**What is required:**
Select every line of the records that contains the string "screenshot", treating case as significant.

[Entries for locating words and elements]
·····

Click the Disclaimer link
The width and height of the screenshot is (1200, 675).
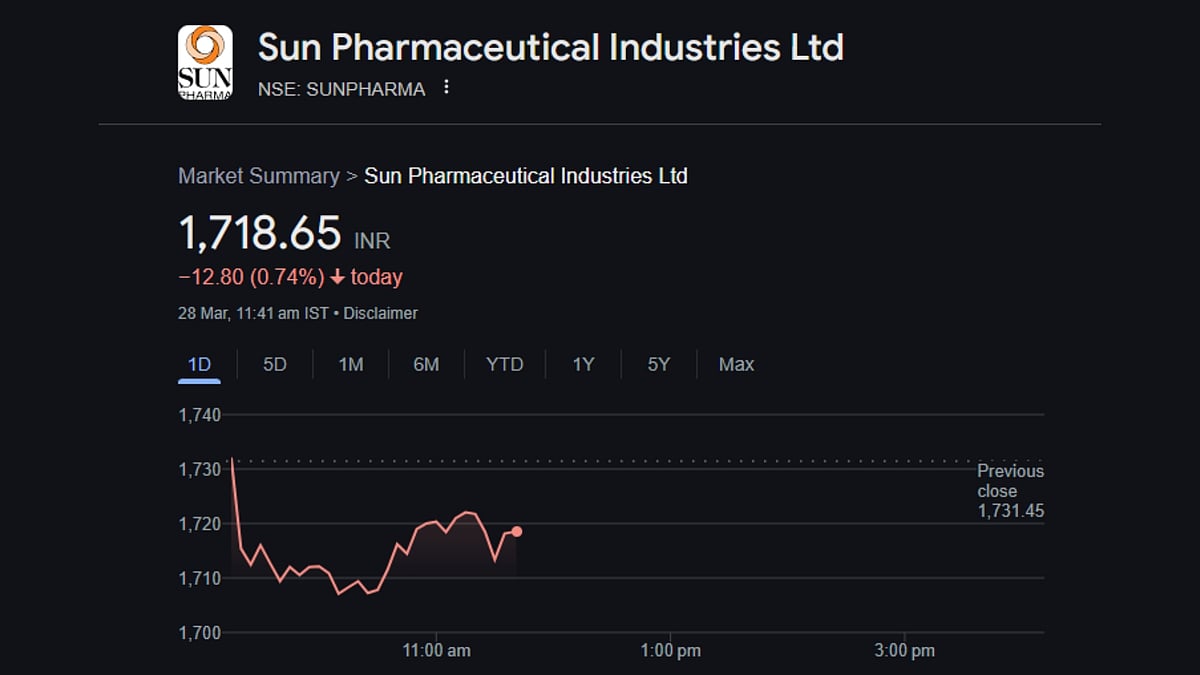[x=380, y=313]
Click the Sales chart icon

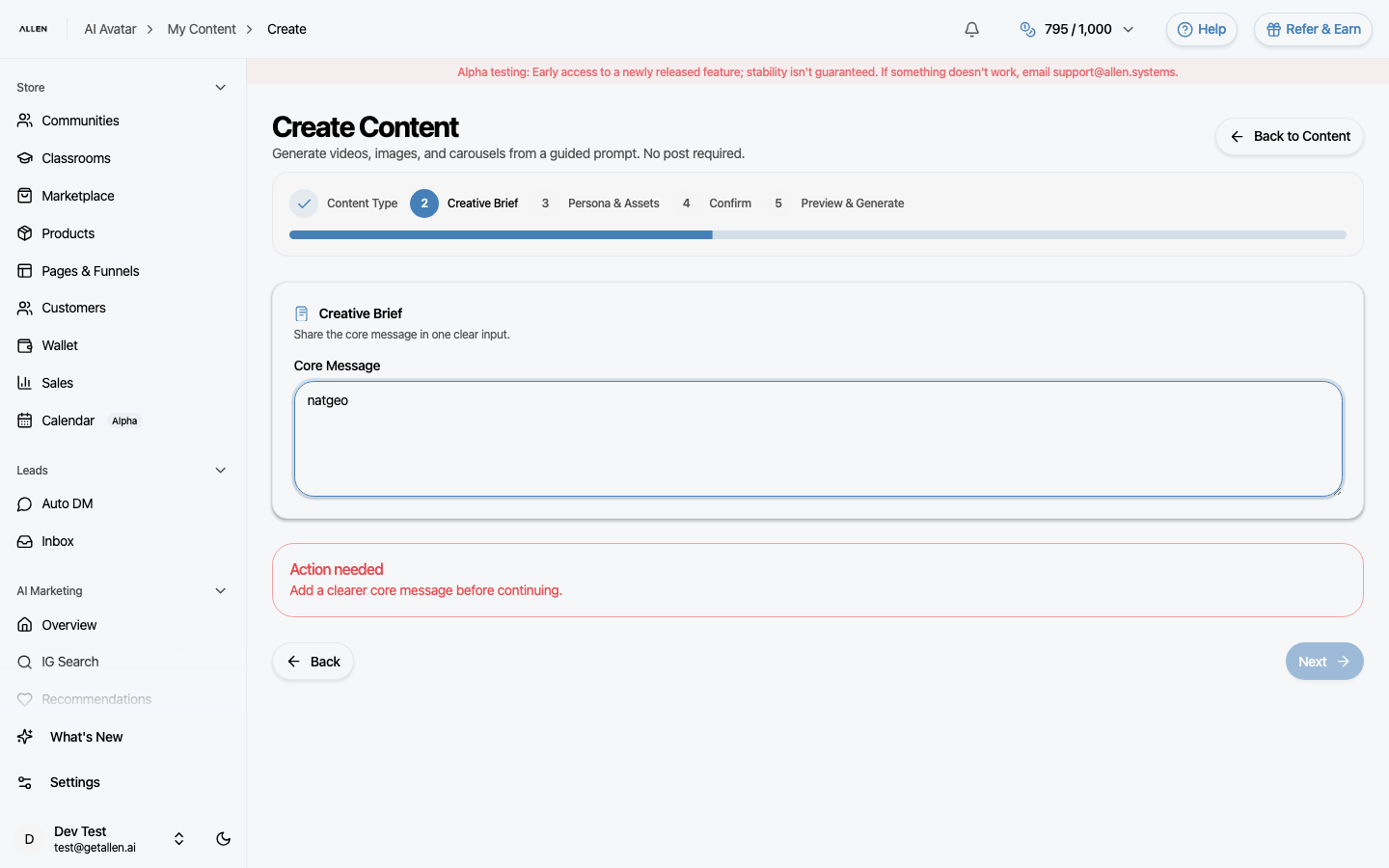(23, 383)
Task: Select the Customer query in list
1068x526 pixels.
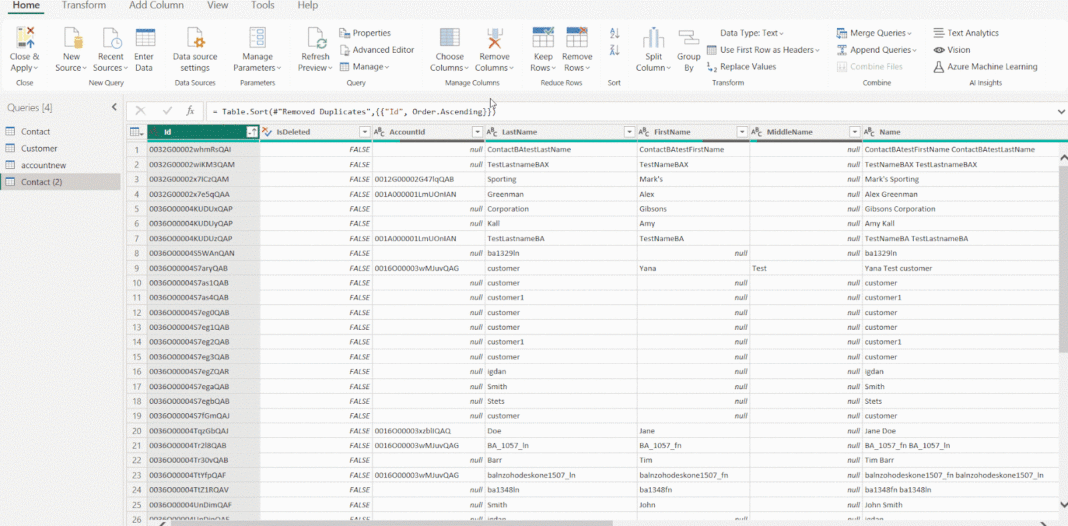Action: [39, 148]
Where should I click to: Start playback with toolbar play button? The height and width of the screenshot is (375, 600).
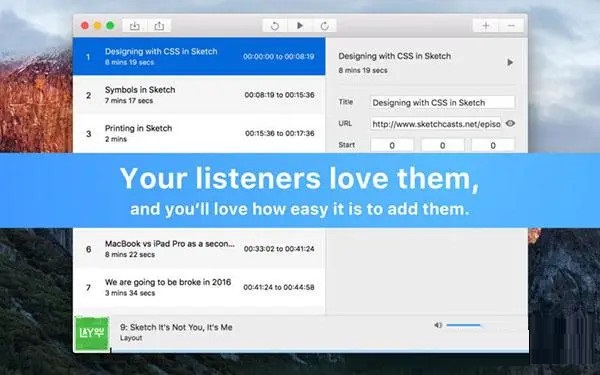pos(300,26)
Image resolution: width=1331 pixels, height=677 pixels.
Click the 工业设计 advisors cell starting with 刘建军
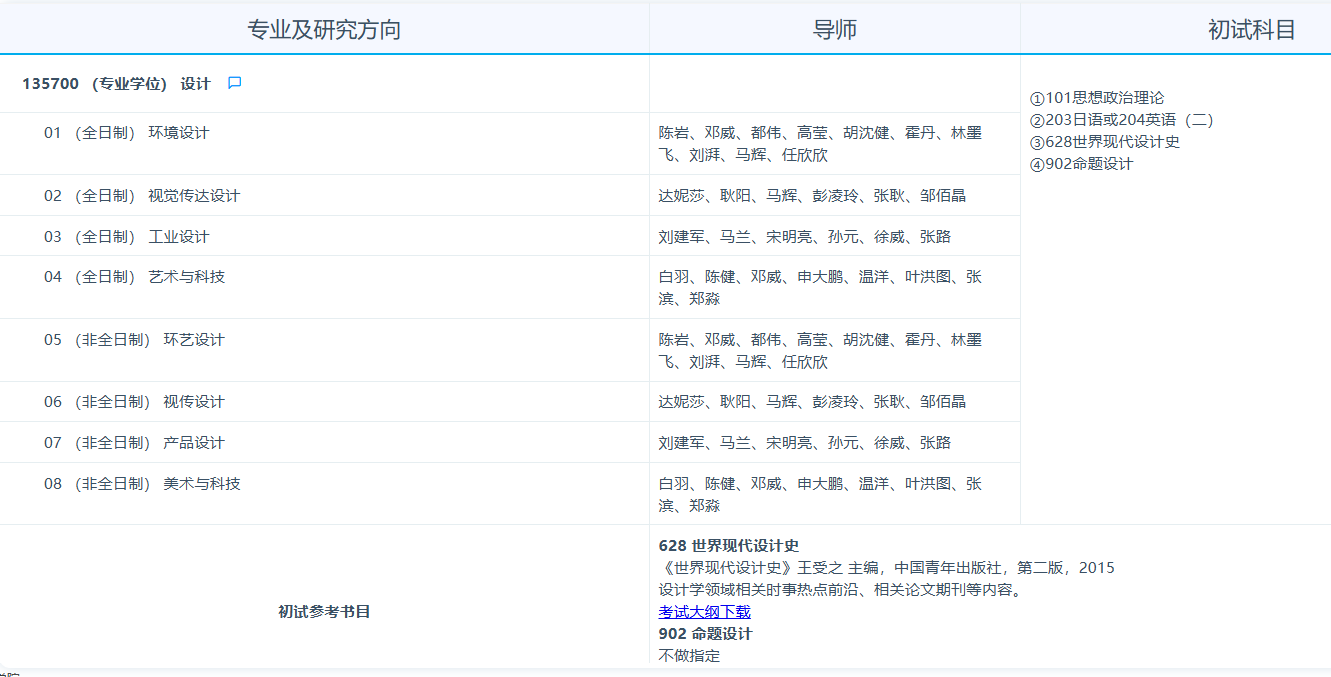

·····

**Complete answer:**
The width and height of the screenshot is (1200, 675).
Where should I click to: Start playback with toolbar play button? The height and width of the screenshot is (375, 600).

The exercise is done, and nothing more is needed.